- [Problem statement]: Please update these entries by replacing every "computer-use agent" with "desktop agent" and leaving everything else unchanged.

- [Entries shown]:
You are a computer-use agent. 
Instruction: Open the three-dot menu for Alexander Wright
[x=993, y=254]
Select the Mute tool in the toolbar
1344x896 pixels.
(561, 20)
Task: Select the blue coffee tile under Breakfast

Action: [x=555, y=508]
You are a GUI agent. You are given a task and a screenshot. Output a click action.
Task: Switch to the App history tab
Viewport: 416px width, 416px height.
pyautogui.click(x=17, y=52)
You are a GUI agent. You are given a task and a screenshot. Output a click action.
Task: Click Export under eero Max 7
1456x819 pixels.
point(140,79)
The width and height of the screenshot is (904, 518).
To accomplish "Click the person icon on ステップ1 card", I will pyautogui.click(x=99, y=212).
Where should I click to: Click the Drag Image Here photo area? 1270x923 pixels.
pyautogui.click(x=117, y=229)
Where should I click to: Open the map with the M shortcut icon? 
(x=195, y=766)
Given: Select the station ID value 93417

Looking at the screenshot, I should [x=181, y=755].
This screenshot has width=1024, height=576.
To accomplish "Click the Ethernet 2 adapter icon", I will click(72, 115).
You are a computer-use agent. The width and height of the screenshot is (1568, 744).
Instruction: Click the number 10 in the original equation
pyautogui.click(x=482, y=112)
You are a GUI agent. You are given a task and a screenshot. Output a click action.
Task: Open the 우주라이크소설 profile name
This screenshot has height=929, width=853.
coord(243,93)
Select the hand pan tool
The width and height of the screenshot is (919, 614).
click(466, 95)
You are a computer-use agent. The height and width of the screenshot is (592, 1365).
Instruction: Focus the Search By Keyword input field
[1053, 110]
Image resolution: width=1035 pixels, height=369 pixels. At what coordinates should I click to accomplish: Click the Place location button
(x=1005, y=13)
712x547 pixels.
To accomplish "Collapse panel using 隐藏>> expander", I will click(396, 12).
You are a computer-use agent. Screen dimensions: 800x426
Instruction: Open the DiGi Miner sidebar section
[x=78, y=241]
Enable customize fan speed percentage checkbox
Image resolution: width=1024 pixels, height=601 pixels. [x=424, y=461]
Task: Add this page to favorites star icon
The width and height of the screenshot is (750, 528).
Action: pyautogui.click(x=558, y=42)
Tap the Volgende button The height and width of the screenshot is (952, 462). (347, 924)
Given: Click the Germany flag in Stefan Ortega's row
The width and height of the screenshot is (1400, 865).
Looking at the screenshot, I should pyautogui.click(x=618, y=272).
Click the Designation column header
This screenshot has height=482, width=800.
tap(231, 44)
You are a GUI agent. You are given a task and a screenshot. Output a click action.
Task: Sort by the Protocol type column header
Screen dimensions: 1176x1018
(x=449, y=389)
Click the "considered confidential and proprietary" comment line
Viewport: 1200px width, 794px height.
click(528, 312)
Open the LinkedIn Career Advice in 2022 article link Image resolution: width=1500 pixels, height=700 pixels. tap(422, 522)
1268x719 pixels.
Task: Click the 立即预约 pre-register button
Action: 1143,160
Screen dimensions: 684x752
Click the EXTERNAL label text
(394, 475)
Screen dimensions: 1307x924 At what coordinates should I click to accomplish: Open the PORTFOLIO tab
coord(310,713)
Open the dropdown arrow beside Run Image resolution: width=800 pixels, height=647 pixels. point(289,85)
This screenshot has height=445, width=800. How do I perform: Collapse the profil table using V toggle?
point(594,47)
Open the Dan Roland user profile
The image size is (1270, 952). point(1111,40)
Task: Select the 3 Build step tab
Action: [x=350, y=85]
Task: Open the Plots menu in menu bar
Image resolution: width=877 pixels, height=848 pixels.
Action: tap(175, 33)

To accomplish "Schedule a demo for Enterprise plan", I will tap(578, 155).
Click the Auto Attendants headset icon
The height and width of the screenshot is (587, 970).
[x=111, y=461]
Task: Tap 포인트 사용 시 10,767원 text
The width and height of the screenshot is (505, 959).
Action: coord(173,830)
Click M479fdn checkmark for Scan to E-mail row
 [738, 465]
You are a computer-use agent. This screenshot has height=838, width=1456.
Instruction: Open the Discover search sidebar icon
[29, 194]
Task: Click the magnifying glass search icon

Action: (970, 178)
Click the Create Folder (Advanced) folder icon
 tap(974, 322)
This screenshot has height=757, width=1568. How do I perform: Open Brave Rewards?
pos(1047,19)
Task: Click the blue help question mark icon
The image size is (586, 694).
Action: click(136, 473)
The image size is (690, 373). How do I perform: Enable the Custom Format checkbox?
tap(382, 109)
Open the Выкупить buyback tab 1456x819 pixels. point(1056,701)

- [Full answer]:
You are a desktop agent. 
Instruction: Open the three-dot menu for Alexander Wright
[x=993, y=254]
Select the Mute tool in the toolbar
1344x896 pixels.
(561, 20)
Task: Select the blue coffee tile under Breakfast

Action: [x=555, y=508]
You are a GUI agent. You are given a task and a screenshot. Output a click action.
Task: Switch to the App history tab
Viewport: 416px width, 416px height.
pyautogui.click(x=17, y=52)
You are a GUI agent. You are given a task and a screenshot. Output a click action.
Task: Click Export under eero Max 7
1456x819 pixels.
point(140,79)
The width and height of the screenshot is (904, 518).
To accomplish "Click the person icon on ステップ1 card", I will pyautogui.click(x=99, y=212).
Where should I click to: Click the Drag Image Here photo area? 1270x923 pixels.
pyautogui.click(x=117, y=229)
Where should I click to: Open the map with the M shortcut icon? 
(x=195, y=766)
Given: Select the station ID value 93417

Looking at the screenshot, I should [x=181, y=755].
This screenshot has width=1024, height=576.
To accomplish "Click the Ethernet 2 adapter icon", I will click(72, 115).
You are a desktop agent. The width and height of the screenshot is (1568, 744).
Instruction: Click the number 10 in the original equation
pyautogui.click(x=482, y=112)
You are a GUI agent. You are given a task and a screenshot. Output a click action.
Task: Open the 우주라이크소설 profile name
This screenshot has height=929, width=853.
coord(243,93)
Select the hand pan tool
The width and height of the screenshot is (919, 614).
click(466, 95)
You are a desktop agent. The height and width of the screenshot is (592, 1365).
Instruction: Focus the Search By Keyword input field
[1053, 110]
Image resolution: width=1035 pixels, height=369 pixels. At what coordinates should I click to accomplish: Click the Place location button
(x=1005, y=13)
712x547 pixels.
To accomplish "Collapse panel using 隐藏>> expander", I will click(396, 12).
You are a desktop agent. Screen dimensions: 800x426
Instruction: Open the DiGi Miner sidebar section
[x=78, y=241]
Enable customize fan speed percentage checkbox
Image resolution: width=1024 pixels, height=601 pixels. [x=424, y=461]
Task: Add this page to favorites star icon
The width and height of the screenshot is (750, 528).
Action: pyautogui.click(x=558, y=42)
Tap the Volgende button The height and width of the screenshot is (952, 462). (347, 924)
Given: Click the Germany flag in Stefan Ortega's row
The width and height of the screenshot is (1400, 865).
Looking at the screenshot, I should pyautogui.click(x=618, y=272).
Click the Designation column header
This screenshot has height=482, width=800.
tap(231, 44)
You are a GUI agent. You are given a task and a screenshot. Output a click action.
Task: Sort by the Protocol type column header
Screen dimensions: 1176x1018
(x=449, y=389)
Click the "considered confidential and proprietary" comment line
Viewport: 1200px width, 794px height.
click(528, 312)
Open the LinkedIn Career Advice in 2022 article link Image resolution: width=1500 pixels, height=700 pixels. tap(422, 522)
1268x719 pixels.
Task: Click the 立即预约 pre-register button
Action: 1143,160
Screen dimensions: 684x752
Click the EXTERNAL label text
(394, 475)
Screen dimensions: 1307x924 At what coordinates should I click to accomplish: Open the PORTFOLIO tab
coord(310,713)
Open the dropdown arrow beside Run Image resolution: width=800 pixels, height=647 pixels. point(289,85)
This screenshot has height=445, width=800. How do I perform: Collapse the profil table using V toggle?
point(594,47)
Open the Dan Roland user profile
The image size is (1270, 952). point(1111,40)
Task: Select the 3 Build step tab
Action: [x=350, y=85]
Task: Open the Plots menu in menu bar
Image resolution: width=877 pixels, height=848 pixels.
Action: tap(175, 33)

To accomplish "Schedule a demo for Enterprise plan", I will tap(578, 155).
Click the Auto Attendants headset icon
The height and width of the screenshot is (587, 970).
[x=111, y=461]
Task: Tap 포인트 사용 시 10,767원 text
The width and height of the screenshot is (505, 959).
Action: coord(173,830)
Click M479fdn checkmark for Scan to E-mail row
 [738, 465]
You are a desktop agent. This screenshot has height=838, width=1456.
Instruction: Open the Discover search sidebar icon
[29, 194]
Task: Click the magnifying glass search icon

Action: (970, 178)
Click the Create Folder (Advanced) folder icon
 tap(974, 322)
This screenshot has height=757, width=1568. How do I perform: Open Brave Rewards?
pos(1047,19)
Task: Click the blue help question mark icon
The image size is (586, 694).
Action: click(136, 473)
The image size is (690, 373). How do I perform: Enable the Custom Format checkbox?
tap(382, 109)
Open the Выкупить buyback tab 1456x819 pixels. point(1056,701)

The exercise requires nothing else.